■ **Work item**
The word "will" may appear in the records below. Report how many lines contain it, and write nothing besides the number.

#####

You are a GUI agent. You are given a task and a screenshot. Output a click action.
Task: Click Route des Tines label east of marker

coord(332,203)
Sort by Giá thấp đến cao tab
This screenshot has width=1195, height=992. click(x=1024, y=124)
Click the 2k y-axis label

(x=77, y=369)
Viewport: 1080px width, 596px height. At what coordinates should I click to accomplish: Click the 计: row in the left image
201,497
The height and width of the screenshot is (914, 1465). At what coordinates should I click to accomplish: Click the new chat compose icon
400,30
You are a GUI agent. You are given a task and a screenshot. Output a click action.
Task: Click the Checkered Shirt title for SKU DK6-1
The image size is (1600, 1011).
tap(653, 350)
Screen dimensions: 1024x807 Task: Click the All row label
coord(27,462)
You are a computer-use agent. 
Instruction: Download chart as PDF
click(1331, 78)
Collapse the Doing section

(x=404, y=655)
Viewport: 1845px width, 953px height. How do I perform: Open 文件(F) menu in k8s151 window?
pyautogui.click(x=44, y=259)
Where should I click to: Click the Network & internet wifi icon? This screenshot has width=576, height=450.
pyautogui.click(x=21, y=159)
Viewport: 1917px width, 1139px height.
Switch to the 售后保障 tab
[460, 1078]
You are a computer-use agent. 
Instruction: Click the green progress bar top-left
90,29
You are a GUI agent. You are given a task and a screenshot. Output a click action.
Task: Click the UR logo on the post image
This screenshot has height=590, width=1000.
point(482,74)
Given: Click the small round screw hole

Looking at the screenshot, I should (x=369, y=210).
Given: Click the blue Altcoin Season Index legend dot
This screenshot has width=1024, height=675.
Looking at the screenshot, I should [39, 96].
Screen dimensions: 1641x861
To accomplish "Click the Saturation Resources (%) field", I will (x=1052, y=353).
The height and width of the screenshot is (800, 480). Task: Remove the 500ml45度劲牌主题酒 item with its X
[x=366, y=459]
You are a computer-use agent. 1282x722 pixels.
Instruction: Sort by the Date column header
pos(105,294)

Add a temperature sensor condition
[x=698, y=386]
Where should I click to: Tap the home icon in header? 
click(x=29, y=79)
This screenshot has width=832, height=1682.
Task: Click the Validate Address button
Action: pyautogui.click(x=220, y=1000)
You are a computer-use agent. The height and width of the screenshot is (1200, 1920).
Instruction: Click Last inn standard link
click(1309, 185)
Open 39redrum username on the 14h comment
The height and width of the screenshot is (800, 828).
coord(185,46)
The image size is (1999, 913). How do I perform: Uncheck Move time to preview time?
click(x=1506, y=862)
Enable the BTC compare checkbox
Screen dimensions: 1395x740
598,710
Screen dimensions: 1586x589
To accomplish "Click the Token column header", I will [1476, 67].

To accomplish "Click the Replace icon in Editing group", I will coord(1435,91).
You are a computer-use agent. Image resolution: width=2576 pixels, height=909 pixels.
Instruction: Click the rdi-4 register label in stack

#####

■ **Answer section**
3